[[ DATA FOR REVIEW open ]]
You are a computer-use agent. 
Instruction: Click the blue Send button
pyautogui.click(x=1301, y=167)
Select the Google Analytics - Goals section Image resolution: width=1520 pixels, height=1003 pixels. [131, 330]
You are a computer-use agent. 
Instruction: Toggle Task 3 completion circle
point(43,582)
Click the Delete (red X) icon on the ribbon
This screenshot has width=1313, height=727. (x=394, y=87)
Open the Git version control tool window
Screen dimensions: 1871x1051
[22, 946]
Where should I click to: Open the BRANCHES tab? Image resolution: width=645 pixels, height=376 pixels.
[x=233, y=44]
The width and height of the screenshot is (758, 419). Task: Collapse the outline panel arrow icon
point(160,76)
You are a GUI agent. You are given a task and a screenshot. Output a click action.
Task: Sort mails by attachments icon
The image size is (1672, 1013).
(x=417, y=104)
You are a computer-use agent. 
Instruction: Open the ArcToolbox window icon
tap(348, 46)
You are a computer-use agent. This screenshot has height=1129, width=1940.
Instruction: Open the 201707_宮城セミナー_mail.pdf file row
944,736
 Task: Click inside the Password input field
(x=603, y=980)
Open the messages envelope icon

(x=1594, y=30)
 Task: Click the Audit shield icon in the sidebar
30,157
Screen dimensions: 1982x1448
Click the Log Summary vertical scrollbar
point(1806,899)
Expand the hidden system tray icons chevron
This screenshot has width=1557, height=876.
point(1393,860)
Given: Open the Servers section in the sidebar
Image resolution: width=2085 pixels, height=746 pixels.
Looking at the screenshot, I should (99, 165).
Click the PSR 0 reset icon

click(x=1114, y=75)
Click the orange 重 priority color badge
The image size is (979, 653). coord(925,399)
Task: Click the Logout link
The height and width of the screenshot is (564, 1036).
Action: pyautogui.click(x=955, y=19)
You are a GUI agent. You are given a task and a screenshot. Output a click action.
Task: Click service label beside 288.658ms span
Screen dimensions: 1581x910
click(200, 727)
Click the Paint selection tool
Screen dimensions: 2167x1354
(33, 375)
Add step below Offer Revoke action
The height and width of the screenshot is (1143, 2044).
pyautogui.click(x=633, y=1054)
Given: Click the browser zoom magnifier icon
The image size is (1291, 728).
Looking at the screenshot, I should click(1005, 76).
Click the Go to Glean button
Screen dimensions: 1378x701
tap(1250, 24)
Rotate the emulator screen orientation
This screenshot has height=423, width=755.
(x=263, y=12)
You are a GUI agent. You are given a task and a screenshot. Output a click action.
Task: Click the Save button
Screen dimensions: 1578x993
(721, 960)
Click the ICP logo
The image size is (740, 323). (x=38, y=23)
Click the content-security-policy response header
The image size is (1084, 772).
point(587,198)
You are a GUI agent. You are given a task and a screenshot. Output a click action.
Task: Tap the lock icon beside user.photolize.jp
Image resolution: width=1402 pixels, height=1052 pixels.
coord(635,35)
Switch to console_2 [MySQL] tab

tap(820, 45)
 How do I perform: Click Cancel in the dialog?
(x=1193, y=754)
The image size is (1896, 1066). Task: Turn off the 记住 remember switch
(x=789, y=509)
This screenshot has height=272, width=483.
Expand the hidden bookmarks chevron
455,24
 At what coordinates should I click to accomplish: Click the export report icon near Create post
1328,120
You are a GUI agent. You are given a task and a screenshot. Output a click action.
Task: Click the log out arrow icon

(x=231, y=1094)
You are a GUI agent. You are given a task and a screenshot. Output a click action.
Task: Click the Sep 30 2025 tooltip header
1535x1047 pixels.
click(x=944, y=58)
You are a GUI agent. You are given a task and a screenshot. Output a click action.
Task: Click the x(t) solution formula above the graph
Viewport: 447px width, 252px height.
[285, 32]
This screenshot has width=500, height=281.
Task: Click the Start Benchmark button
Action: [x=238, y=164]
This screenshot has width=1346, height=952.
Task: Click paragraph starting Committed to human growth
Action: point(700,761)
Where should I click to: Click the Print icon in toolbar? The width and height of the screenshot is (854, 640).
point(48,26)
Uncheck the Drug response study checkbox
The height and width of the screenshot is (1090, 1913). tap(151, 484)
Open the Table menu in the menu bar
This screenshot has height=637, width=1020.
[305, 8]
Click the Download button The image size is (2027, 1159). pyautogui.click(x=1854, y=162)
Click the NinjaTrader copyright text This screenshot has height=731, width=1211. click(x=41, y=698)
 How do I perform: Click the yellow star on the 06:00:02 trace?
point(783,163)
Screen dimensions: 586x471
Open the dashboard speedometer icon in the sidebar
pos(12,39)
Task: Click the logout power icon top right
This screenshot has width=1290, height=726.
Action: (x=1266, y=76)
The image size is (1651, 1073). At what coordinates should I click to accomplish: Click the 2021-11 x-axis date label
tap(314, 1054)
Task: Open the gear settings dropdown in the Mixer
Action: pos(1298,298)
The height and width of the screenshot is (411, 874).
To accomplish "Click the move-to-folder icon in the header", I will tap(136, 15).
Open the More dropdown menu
[[ DATA FOR REVIEW closed ]]
• _PROBLEM REQUIREMENTS_: Copy, exactly and only, the lines above that begin with the one containing "Task: Click the log out arrow icon" and finish with the one containing "Task: Click the x(t)".

• _EXERCISE ANSWER_:
Task: Click the log out arrow icon

(x=231, y=1094)
You are a GUI agent. You are given a task and a screenshot. Output a click action.
Task: Click the Sep 30 2025 tooltip header
1535x1047 pixels.
click(x=944, y=58)
You are a GUI agent. You are given a task and a screenshot. Output a click action.
Task: Click the x(t) solution formula above the graph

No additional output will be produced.